A dispetto di ciò che le dimensioni, le fattezze e la posizione potrebbero suggerire, il tempietto non è mai servito da battistero.[2]
Le prime decorazioni risalgono al 1360 promosse dal vescovo Lanfranco de Saliverti. Nel 1440, causa la riorganizzazione del vescovado, e per permettere la costruzione della scala che portava all'interno della curia, parte dell'oratorio divenne sotterranea.
Nel 1561 venne rivalorizzato l'oratorio dal vescovo Federico Cornaro, e nel XVII secolo decorati i semicatini delle absidi, successivamente delle trombe, della lanterna e della cupola.

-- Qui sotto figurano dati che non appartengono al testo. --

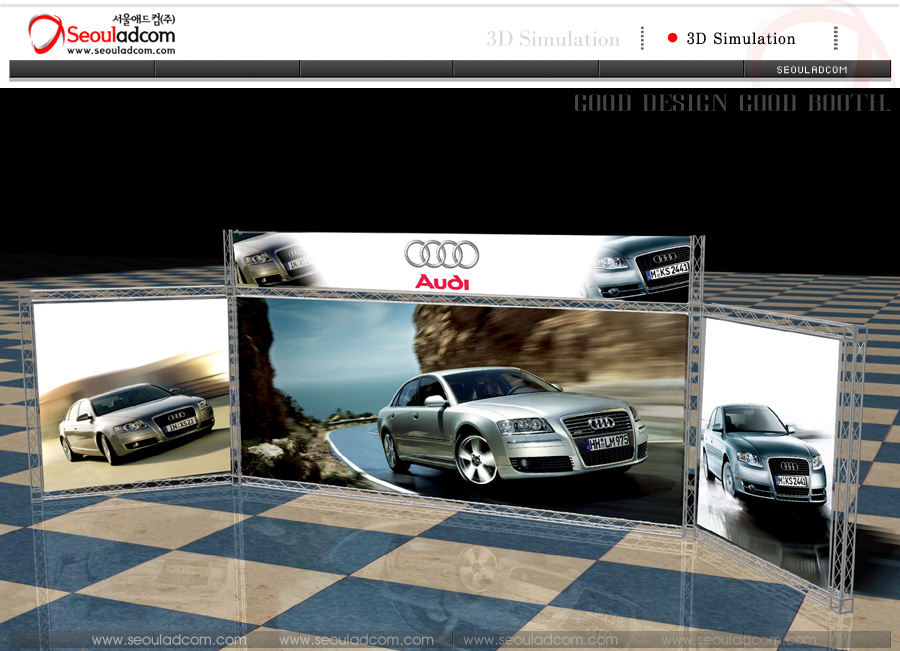Screen dimensions: 900x651
Task: Click the car photo at the banner's left end
Action: (x=275, y=259)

La sua posizione chiusa tra la grande Basilica di Santa Maria Maggiore, e i palazzi della curia, l'ha nascosto all'attenzione dei visitatori, e anche dagli studiosi, è infatti solo del 1939 il primo intervento di restauro nell'ambito del piano di risanamento della città, e agli studi di Luigi Angelini compiuti nel 1940, che lo collegano ad altri edifici a pianta quadra tutti risalenti al X e XI secolo. Il tempietto viene successivamente collocato tra gli edifici a pianta centrale che hanno il loro precedente carolignio nella Cappella Palatina di Aquisgrana[4]. Mentre Joelle Leoni nel 1999 ipotizza collegamenti con il Tempietto di San Pietro in Montorio opera del Bramante, attivo in Bergamo con gli affreschi per il palazzo della Ragione e i Sette savi del palazzo del Podestà.
L'edificio fu oggetto di importante recupero nel XXI secolo su iniziativa del vescovo Roberto Amadei, e progetto dell'architetto Pino Calzana che ha provveduto a dissotterrare la parte inferiore della chiesa che hanno permesso un maggiore studio della sua storia architettonica.[5]
Il tempietto è un tipico esempio dell'architettura romanica bergamasca, aggiungendosi ad altri monumenti del genere della provincia orobica, tra i quali spiccano la rotonda di San Tomè, la basilica di Santa Giulia e il priorato di Sant'Egidio.
L'esterno, si presenta in due parti sovrapposte. È composto da piccoli cocci in pietra arenaria bruna, la parte inferiore quadrilobata è divisa da lesene che si intercalano ciascuna da tre archetti.[2] La parte superiore in forma ottagonale, presenta finestre rettangolari, che sostituiscono le bifore preesistenti.[2] Risulta un piano inferiore,[2] ora non accessibile, il quale corrisponde a quello che era l'originaria aula della Curia, questo a testimoniare che la Basilica, il palazzo vescovile e la Cappella episcopi erano sul medesimo piano e facevano parte di una grande unico complesso[6].
L'interno, a pianta quadrangolare, presenta nei catini absidali gli affreschi opera di Cristoforo Baschenis il Giovane: La Deposizione, Il ritrovamento della croce da parte di sant'Elena, Il miracolo attestante l'autenticità della croce e L'imperatore Costantino recante la croce in Roma.
Nella parte superiore, quattro bassorilievi raffigurano i simboli degli evangelisti, e nella lanterna quattro vegliardi con il mitra vescovile, che raffigurano: Sant'Ambrogio, sant'Agostino, san Gerolamo, e Gregorio Magno[7]; sulla cupola l'affresco raffigurante il Padre eterno, entrambe opere attribuite a Francesco Coghetti,[8] e affreschi di Giovan Battista Guarinoni d'Averara della seconda metà del XVI secolo raffiguranti episodi tratti dalla Leggenda Aurea di Jacopo da Varagine[9].
All'interno della cupola ottagonale, tracce dei capitelli delle antiche bifore.[2]